La nueva entrega de la saga animada Toy Story 5 marca el regreso de Pixar a un universo que, durante décadas, ha explorado temas como el crecimiento, el abandono y el paso del tiempo, pero esta vez con una mirada centrada en la relación entre la infancia y la tecnología.
En esta ocasión, la historia plantea un conflicto contemporáneo: qué ocurre cuando los juguetes dejan de competir contra el crecimiento natural de los niños y pasan a enfrentarse a un nuevo elemento que ocupa su atención, las pantallas digitales.
La trama se desarrolla en torno a Bonnie, quien a sus ocho años continúa siendo una niña imaginativa, pero que ahora interactúa con una tableta inteligente llamada Lilypad, introducida en su entorno familiar como herramienta de apoyo social. Este nuevo elemento transforma la dinámica de su habitación y redefine la relación con sus juguetes.

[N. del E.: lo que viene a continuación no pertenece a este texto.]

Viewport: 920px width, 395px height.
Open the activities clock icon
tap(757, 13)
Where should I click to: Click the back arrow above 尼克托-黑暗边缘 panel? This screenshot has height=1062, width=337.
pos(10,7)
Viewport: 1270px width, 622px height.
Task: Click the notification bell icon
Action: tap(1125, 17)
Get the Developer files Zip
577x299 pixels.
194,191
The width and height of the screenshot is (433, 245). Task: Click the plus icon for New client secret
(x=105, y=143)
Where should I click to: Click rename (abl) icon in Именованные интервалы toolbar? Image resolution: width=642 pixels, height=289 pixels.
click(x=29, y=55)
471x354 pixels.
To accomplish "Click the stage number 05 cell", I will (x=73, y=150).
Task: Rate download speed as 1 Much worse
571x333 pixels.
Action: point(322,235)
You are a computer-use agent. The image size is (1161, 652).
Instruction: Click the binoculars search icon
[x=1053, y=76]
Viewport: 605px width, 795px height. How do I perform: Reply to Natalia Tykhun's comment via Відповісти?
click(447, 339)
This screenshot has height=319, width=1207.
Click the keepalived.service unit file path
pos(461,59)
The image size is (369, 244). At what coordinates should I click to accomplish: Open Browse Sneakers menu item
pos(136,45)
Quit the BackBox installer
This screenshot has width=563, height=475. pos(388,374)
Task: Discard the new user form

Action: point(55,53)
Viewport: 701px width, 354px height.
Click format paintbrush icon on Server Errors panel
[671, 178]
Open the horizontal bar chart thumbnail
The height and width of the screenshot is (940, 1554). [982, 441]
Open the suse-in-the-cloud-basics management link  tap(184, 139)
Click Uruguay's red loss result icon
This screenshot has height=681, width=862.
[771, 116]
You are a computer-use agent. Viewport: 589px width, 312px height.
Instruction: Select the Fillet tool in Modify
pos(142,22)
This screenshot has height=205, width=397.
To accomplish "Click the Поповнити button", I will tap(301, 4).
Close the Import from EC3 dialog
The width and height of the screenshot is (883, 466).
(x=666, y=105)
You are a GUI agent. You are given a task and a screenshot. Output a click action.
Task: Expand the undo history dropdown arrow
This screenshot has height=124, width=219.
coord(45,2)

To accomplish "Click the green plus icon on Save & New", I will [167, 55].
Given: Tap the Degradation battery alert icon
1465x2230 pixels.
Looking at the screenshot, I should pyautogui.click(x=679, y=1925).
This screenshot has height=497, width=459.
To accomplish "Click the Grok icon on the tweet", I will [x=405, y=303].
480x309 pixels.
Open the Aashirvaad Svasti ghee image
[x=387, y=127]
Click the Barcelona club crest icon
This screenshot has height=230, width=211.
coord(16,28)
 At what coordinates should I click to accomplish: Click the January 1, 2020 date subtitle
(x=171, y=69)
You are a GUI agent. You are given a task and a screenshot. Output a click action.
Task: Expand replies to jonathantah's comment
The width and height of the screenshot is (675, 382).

En ese contexto, el personaje de Jessie asume un papel central dentro de la narrativa, desplazando parcialmente a Woody como eje emocional de la historia. Su experiencia previa con el abandono, ya explorada en Toy Story 2, se convierte en el punto de partida para un conflicto más amplio relacionado con el temor a ser reemplazada no solo por el crecimiento, sino por la tecnología.
Por su parte, Woody adopta un rol más secundario dentro de esta nueva etapa, permitiendo que la narrativa se enfoque en el desarrollo emocional de Jessie y en su relación con los cambios en el entorno de Bonnie.
La película introduce además a Lilypad como una figura que no actúa como antagonista tradicional, sino como un elemento funcional dentro del mundo moderno. Su presencia plantea una reflexión sobre la manera en que la tecnología busca facilitar la conexión social, aunque a veces sustituye experiencias más humanas e intuitivas.
Otro de los ejes narrativos se desarrolla cuando Jessie se encuentra con una comunidad de dispositivos tecnológicos en desuso, una metáfora sobre la obsolescencia digital que amplía el tema central del filme: tanto los juguetes como la tecnología comparten el mismo destino de ser reemplazados.
El guion evita posicionarse de manera absoluta frente a la tecnología, optando por una visión intermedia que propone equilibrio entre el uso de herramientas digitales y la preservación de la imaginación y la interacción personal.
En el plano creativo, la película incorpora secuencias visuales que alternan entre estilos realistas y representaciones más imaginativas, reforzando la idea de que la percepción infantil sigue siendo un espacio activo de creatividad.
En conjunto, Toy Story 5 se presenta como una reflexión sobre la infancia contemporánea, donde la imaginación compite con nuevas formas de atención y conexión digital. Más que ofrecer respuestas definitivas, la película plantea una pregunta central: cómo preservar la creatividad y los vínculos humanos en una era dominada por la tecnología.